Posteriormente, a página de monitoramento mencionada nos relatos listou um endereço Tron relacionado como bloqueado, com 72.030.295,55 USDT congelados. Dessa forma, com base no valor recebido e no montante supostamente travado, cerca de US$ 48 milhões já teriam sido movimentados antes da ação. Ainda assim, a divisão exata entre compras de XMR, depósitos em exchanges, swaps e transferências entre redes não ficou totalmente esclarecida.

Origem dos fundos ainda não foi confirmada

Nem a identidade do dono da carteira, nem a origem inicial dos 120,2 milhões de USDT foram confirmadas publicamente. Por isso, a sequência deve ser tratada como um padrão suspeito de lavagem, e não como atribuição definitiva a um hacker conhecido ou a uma operação ilícita já identificada.

A Tether emite o USDT em múltiplas blockchains, incluindo Tron, e possui capacidade de bloquear endereços específicos para impedir novas transferências dos tokens que ainda estejam sob esse controle.
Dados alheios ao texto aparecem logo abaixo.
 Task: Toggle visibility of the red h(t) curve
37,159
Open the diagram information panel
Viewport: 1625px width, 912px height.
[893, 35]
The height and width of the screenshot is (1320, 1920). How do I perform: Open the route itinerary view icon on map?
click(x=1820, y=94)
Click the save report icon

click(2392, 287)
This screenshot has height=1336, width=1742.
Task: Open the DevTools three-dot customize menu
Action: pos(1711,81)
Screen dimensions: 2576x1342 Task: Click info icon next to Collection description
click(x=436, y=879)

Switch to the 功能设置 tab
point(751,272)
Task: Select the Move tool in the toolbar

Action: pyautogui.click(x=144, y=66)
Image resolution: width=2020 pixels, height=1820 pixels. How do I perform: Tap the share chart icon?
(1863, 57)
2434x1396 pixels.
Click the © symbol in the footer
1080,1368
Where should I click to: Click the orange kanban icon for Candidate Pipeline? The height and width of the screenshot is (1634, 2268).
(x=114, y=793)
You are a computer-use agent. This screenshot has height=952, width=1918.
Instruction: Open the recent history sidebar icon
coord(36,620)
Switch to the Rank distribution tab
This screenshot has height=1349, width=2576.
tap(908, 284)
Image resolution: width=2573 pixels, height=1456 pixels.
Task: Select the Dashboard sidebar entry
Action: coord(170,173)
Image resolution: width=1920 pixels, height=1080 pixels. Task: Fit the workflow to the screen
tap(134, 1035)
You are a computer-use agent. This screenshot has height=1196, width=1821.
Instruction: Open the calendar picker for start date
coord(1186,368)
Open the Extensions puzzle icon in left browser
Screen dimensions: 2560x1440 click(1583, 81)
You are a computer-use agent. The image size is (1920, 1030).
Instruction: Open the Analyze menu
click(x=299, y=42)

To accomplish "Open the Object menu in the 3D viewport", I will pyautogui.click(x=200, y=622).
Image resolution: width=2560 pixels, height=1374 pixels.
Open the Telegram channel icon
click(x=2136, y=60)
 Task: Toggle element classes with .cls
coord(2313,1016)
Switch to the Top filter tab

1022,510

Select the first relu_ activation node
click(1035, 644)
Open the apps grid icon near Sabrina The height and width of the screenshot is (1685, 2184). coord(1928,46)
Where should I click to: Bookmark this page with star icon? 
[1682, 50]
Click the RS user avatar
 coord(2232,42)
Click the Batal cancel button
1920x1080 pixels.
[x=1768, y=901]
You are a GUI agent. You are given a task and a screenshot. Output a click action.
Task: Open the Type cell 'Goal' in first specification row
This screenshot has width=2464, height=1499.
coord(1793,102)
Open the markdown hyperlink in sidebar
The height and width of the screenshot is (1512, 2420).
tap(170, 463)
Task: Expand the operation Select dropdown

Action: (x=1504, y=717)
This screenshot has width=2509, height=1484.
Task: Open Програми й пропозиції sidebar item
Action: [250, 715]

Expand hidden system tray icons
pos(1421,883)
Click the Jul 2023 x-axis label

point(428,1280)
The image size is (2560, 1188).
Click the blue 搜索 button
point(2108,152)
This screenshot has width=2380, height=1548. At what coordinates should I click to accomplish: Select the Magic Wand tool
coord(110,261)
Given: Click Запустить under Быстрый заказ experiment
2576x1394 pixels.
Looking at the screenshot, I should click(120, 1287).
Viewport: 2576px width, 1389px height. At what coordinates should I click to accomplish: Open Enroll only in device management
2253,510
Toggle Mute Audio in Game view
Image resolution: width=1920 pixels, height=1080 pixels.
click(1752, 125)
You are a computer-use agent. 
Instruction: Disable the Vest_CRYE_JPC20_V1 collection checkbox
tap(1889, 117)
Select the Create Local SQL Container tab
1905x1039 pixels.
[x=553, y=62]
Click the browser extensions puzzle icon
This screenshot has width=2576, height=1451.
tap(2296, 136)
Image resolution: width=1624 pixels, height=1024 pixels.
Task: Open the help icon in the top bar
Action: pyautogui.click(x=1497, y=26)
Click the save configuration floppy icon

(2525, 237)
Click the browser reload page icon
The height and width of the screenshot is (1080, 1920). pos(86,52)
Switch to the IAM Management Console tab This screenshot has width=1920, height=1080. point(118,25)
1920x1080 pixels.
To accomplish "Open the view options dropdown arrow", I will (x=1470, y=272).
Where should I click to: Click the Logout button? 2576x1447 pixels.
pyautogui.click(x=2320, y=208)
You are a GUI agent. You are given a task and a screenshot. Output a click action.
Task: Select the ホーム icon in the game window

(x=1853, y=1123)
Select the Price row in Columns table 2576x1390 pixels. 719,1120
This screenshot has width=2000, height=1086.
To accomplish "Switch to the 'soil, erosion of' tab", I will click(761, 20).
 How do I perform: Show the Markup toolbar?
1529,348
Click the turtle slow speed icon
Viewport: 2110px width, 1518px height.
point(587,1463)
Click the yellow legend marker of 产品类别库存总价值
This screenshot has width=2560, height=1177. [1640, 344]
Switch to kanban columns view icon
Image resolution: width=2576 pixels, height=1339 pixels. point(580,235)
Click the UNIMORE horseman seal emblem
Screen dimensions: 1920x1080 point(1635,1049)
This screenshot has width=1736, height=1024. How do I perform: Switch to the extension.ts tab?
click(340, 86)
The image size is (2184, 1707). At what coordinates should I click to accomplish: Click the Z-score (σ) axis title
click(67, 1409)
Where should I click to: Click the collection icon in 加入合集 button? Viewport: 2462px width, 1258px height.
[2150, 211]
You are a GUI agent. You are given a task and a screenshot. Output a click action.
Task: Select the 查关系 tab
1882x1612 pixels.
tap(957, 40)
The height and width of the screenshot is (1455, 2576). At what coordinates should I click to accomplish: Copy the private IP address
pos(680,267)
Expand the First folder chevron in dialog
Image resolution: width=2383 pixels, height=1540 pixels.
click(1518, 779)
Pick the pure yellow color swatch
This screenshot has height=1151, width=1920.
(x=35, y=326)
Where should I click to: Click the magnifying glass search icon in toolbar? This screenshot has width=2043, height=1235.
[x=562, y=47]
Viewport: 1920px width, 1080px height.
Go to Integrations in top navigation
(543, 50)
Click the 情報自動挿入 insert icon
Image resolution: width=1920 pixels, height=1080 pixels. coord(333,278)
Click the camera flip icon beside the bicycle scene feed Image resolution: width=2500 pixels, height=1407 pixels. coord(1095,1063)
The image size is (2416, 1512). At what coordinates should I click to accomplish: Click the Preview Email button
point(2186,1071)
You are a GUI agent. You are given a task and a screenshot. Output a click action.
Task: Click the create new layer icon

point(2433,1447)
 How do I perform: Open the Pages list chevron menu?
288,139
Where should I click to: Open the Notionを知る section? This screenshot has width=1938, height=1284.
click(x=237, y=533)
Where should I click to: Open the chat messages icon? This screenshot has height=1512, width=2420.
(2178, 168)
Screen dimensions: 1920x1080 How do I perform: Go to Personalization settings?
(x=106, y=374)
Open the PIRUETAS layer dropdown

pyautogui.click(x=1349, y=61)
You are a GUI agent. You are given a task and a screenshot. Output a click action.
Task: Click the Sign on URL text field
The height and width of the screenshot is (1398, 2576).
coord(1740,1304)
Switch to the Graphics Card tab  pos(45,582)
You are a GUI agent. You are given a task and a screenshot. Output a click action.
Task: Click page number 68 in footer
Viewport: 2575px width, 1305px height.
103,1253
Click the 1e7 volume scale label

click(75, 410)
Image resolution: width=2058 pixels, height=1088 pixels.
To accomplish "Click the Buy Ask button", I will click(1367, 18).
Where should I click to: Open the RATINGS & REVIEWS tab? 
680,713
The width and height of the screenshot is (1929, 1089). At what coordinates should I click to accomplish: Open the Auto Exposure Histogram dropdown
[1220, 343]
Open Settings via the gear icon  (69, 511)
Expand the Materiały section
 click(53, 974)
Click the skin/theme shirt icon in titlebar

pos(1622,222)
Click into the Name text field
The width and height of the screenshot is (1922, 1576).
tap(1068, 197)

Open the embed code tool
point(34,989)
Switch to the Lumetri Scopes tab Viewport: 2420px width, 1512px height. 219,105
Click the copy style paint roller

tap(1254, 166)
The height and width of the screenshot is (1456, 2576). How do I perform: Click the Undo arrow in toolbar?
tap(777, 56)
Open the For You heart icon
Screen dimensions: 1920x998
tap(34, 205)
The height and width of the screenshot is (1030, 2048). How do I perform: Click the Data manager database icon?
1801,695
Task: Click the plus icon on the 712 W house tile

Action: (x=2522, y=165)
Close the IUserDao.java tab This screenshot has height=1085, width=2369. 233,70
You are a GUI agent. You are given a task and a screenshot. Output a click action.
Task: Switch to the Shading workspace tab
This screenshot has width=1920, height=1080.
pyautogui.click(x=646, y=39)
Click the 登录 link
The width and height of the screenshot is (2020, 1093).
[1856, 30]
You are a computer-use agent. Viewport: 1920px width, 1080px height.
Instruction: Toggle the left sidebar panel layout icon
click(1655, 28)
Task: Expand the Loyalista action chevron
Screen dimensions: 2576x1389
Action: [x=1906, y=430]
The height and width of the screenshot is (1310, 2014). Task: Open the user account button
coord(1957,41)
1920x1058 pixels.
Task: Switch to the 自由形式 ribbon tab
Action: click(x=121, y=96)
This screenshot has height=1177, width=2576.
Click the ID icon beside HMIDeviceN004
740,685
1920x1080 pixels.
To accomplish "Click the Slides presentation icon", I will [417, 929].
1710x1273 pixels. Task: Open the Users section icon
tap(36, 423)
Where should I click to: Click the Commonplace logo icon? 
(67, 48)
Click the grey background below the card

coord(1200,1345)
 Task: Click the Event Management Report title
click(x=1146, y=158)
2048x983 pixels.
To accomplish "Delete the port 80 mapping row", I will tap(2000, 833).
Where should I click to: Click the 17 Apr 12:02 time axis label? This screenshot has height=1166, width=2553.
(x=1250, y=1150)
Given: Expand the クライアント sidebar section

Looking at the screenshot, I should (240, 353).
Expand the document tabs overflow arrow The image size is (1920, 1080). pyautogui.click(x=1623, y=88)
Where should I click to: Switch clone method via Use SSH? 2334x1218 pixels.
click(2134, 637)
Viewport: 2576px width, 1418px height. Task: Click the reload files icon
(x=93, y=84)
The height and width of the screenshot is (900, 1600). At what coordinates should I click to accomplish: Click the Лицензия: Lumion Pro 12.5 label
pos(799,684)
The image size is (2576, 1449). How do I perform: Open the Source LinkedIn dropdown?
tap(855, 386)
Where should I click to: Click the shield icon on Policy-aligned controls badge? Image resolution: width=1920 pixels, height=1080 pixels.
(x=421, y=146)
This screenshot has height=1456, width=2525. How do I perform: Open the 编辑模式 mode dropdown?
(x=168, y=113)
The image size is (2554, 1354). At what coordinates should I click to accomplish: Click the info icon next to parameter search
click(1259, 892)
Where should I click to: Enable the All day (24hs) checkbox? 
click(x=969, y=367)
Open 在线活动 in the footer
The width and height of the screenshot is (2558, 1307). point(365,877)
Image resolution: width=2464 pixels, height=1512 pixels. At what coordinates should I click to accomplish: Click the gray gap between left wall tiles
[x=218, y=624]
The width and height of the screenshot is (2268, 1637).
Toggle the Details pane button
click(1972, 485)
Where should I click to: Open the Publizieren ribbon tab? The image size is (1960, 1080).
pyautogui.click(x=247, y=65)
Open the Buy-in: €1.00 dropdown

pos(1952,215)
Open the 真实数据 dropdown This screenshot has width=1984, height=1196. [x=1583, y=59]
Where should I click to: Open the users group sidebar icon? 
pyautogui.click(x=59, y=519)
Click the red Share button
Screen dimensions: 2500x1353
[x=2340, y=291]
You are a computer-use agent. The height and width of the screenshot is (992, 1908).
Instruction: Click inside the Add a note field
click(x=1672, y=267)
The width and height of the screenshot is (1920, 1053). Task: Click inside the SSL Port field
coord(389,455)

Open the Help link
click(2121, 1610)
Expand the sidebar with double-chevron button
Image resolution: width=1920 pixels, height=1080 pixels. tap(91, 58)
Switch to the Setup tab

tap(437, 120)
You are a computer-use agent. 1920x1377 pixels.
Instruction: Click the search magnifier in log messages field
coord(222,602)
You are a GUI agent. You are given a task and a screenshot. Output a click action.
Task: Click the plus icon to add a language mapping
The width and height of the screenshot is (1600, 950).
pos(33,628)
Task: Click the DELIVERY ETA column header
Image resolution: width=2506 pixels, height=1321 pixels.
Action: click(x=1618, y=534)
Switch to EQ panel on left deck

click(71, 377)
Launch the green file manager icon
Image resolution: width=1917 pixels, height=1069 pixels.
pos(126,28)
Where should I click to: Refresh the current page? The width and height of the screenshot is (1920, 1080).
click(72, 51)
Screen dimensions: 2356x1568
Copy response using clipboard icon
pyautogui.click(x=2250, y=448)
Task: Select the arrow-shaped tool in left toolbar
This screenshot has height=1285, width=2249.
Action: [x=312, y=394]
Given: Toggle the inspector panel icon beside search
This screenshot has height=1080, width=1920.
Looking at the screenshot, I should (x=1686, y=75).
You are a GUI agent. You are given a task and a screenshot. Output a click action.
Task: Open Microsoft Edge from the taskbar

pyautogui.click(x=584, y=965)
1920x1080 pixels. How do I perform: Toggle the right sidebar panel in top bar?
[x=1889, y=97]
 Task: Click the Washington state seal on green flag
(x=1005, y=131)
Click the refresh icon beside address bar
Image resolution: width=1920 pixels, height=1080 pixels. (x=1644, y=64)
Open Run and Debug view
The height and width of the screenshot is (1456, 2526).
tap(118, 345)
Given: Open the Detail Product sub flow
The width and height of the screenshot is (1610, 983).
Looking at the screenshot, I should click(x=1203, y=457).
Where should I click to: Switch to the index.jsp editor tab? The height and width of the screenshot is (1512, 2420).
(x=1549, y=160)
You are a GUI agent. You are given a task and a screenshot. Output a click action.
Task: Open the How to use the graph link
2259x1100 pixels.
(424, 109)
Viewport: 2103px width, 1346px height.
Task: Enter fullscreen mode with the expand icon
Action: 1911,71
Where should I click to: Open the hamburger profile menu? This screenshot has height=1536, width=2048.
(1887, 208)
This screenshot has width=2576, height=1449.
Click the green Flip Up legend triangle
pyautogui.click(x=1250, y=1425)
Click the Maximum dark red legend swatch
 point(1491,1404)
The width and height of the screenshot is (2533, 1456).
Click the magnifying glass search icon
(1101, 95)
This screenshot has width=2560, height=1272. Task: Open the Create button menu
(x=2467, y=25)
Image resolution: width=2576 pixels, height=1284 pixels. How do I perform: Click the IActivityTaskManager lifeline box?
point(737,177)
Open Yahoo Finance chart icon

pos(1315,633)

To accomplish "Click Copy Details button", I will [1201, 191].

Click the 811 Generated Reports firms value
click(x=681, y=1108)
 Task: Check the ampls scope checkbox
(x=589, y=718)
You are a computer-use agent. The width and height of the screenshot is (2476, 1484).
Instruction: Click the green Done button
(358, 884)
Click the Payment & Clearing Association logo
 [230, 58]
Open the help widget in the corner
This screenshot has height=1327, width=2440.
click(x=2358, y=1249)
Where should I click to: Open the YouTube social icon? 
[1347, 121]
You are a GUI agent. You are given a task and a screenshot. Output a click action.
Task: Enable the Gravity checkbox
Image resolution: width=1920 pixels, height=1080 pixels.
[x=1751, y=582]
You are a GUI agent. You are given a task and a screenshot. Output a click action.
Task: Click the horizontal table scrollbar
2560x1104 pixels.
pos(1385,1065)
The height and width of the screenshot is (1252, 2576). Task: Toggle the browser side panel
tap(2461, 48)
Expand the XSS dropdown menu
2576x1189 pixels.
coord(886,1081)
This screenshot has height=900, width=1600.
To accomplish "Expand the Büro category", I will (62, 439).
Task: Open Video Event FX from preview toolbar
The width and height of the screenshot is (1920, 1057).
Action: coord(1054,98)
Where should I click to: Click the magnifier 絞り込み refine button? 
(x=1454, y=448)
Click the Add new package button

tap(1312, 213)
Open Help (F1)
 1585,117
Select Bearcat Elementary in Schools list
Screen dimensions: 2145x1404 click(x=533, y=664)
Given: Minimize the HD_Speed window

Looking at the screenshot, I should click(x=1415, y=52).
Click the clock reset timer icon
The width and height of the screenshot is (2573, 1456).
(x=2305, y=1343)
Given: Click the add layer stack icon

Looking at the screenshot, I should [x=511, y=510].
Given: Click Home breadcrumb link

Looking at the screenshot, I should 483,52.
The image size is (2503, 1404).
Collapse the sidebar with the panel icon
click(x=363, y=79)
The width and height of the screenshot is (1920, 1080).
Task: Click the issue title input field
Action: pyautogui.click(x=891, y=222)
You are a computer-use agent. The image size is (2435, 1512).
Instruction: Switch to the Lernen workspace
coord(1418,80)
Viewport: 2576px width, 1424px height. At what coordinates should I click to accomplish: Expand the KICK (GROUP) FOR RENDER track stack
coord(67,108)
Em um comunicado anterior, divulgado em abril sobre outro congelamento de US$ 344 milhões, a empresa afirmou que pode restringir ativos ligados à evasão de sanções, redes criminosas e outras atividades ilícitas. Além disso, informou cooperar com mais de 340 agências de aplicação da lei em 65 países.

Monero ampliou a dificuldade de rastreamento público

Na prática, esse poder tem um limite claro. Afinal, a lista de bloqueio impede a movimentação do USDT ainda presente em um endereço identificado. No entanto, ela não recupera automaticamente valores já convertidos em outro ativo, enviados para plataformas centralizadas, trocados em serviços instantâneos ou movidos por pontes entre blockchains.

Neste episódio, o Monero ganhou papel central justamente por ser uma das principais criptomoedas focadas em privacidade. De acordo com o projeto Monero, a rede usa RingCT, endereços furtivos e assinaturas em anel para ocultar remetente, destinatário e valores nas transações on-chain. Isso não significa que toda atividade com XMR seja ilegal. Contudo, indica por que a conversão rápida de fundos suspeitos para esse ativo pode reduzir de forma significativa a rastreabilidade pública.

Os dados de mercado citados no caso mostravam volume de negociação de XMR em 24 horas de cerca de US$ 319 milhões em 12 de junho. Se aproximadamente US$ 48 milhões realmente saíram antes do congelamento, esse total equivaleria a algo próximo de 15% desse volume diário. A comparação não oferece um mapa preciso de execução, porque os recursos teriam sido fragmentados em várias rotas. Ainda assim, ajuda a dimensionar por que a pressão compradora chamou atenção no mercado.

Além disso, o padrão se alinha a tendências mais amplas descritas no relatório de 2026 da TRM Labs, que apontou maior suporte a mercados darknet focados em Monero e aceleração nas estratégias de saque e fragmentação usadas por agentes ilícitos.

Janela de reação ficou curta para a emissora

O episódio reforça que congelamentos de stablecoins funcionam melhor enquanto o valor ainda está concentrado no token que a emissora pode bloquear. Entretanto, quando os recursos se espalham rapidamente entre exchanges, serviços de swap, pontes e ativos de privacidade, a resposta deixa de ser apenas técnica. Nesse sentido, ela passa a depender de cooperação entre plataformas, investigação fora da blockchain e monitoramento de mercado.

Até agora, a Tether não confirmou publicamente esse congelamento específico de cerca de US$ 72 milhões. Também não houve divulgação oficial sobre a origem dos 120,2 milhões de USDT recebidos pela carteira na Tron. Mesmo assim, a sequência relatada, com entrada de grande volume, fragmentação por múltiplas rotas, alta relevante do Monero e posterior bloqueio do endereço relacionado, mostra como a janela de reação pode ser curta quando o USDT circula com rapidez.

Nos dados públicos citados, o endereço na Tron recebeu 120,2 milhões de USDT em 11 de junho. Depois, cerca de US$ 72,03 milhões teriam sido congelados. Nesse meio tempo, o XMR avançou de perto de US$ 330 para uma faixa entre US$ 420 e US$ 438 durante a pressão compradora associada à operação.